**Passage shown**
<<<<

Don't worry about who the therapist's other patients are. That's just imposing stereotypes about mental health on yourself. You're not hopeless. As we grow and mature we find areas we need help in. Reaching out is a positive and self enriching thing you can do to ensure you keep growing and maturing.

The stress we feel on a daily basis is a combination of immediate tasks we need to accomplish and are currently working on and the idea we have of where we should be versus where we are right now.

So there's the concrete chore list and right now I'm on 2 out of 5, so not bad but not great. But there is the ideal visualization that I want to have accomplished already but aren't anywhere near attaining. That gap or difference is also a great source of stress and frustration. Some jobs are literally never done, especially in programming, customer support, etc. Agile development means as soon as one cycle is done another one is started, often overlapping each other. So there's never a sense of completion and a celebration of what we have achieved. There's always the arrow pointing to the future of what we "could" be but aren't yet.

>>>>

**Excerpted records**

<<<<

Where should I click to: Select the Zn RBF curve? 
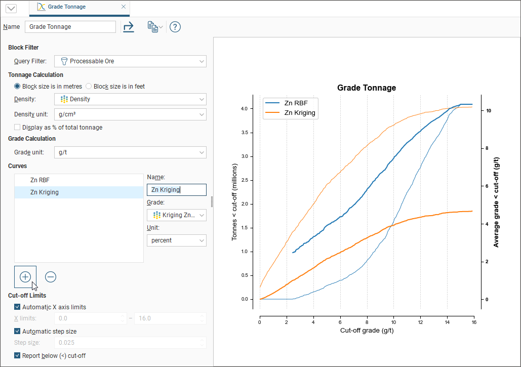pos(40,180)
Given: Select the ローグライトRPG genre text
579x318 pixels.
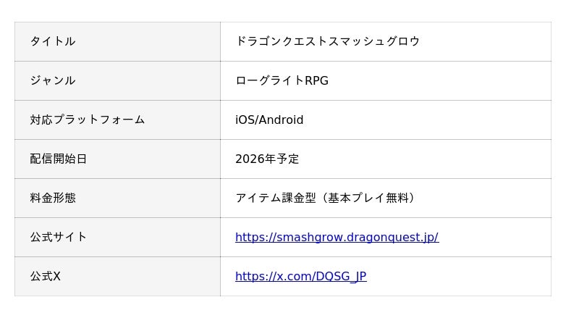Looking at the screenshot, I should click(282, 80).
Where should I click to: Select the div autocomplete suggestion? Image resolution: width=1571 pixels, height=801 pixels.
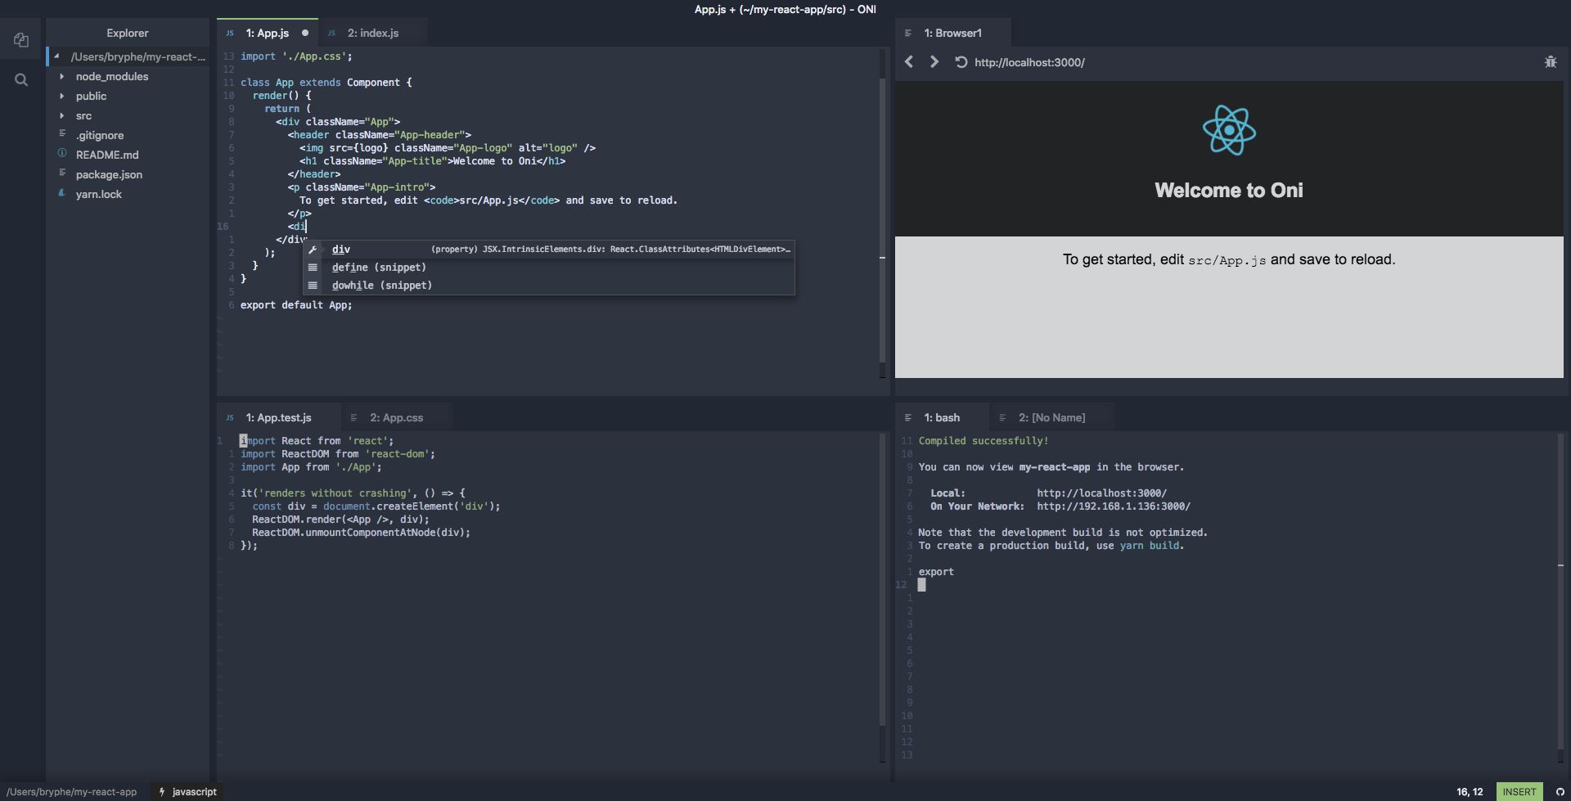(x=341, y=250)
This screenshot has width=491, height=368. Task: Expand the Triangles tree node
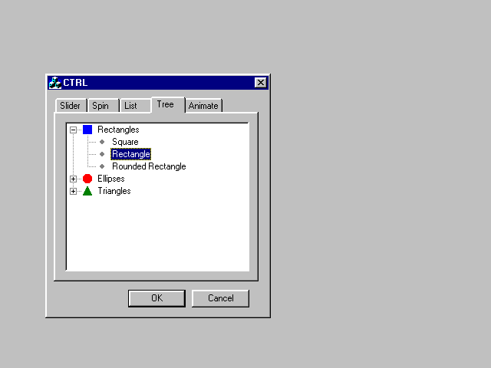click(74, 191)
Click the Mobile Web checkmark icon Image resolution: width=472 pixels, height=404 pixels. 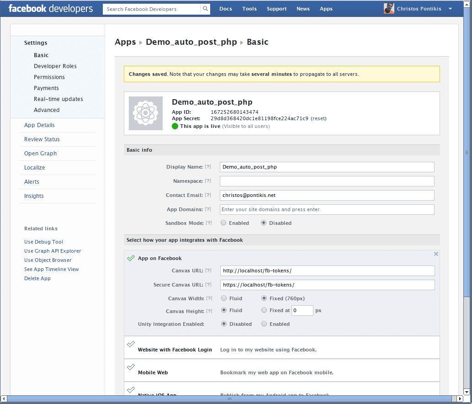[x=131, y=367]
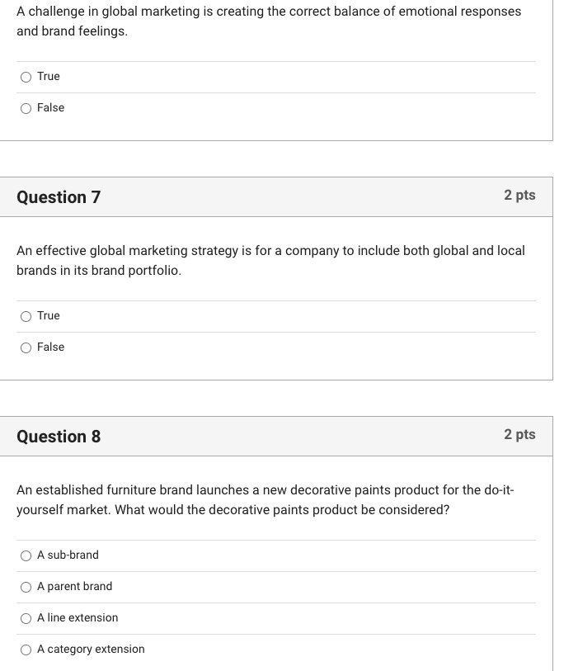The image size is (578, 671).
Task: Click the 'A category extension' label text
Action: click(x=91, y=650)
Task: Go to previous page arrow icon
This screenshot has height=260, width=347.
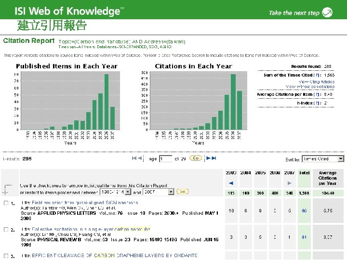Action: [x=140, y=158]
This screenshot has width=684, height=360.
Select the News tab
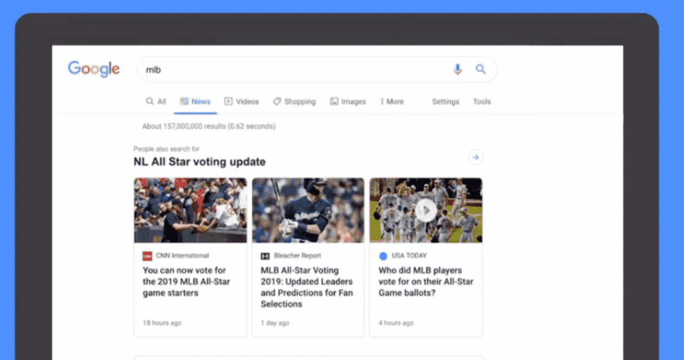(x=195, y=102)
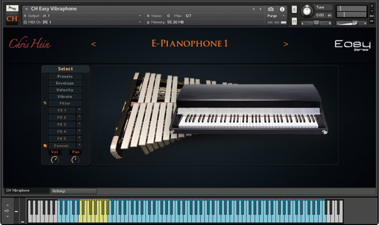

>>>>

**Aim of the task**
Continue the passage about therapy and everyday stress, picking up after its final sentence. The items serve no purpose here.

**Exercise result**
To alleviate this kind of stress you can literally practice disengagement from the overall vision and focus on being task oriented. Done - celebrate. Done - celebrate. Physically cross it off the list and go for a walk or to the gym. Call a friend or family to connect with another human. Take lunch with your friend in the office. (Everyone needs at least one good office buddy you share your life outside of work with.) But use those moments of celebration to leave everything where it is and do some self care and connecting with human beings on a personal level. Hope some of this helps.

Allow yourself to seek help. You'll be glad you did. If you really don't like the first therapist you meet, there are many more out there. So don't be afraid to shop around. See somebody one or two sessions and ask yourself if what they are offering is helpful to you. If for any reason it doesn't seem productive, try someone else. Keep them focused each session on what you need, whether it's anger management, communicating better with people at home and at work, dealing with internal negative thoughts, etc. You're paying them. So keep them on task.

Get a journal and dedicate it to keeping a notebook where you jot down things that come up that persist in bothering you. Anything of concern. You can use it as a memory aid in your therapy sessions too. You can also use it to write down their recommendations and use it as a tool to remember what your 'homework' is between sessions. That's where the real benefit happens anyway, after you've heard their advice and apply it to your real life between visits.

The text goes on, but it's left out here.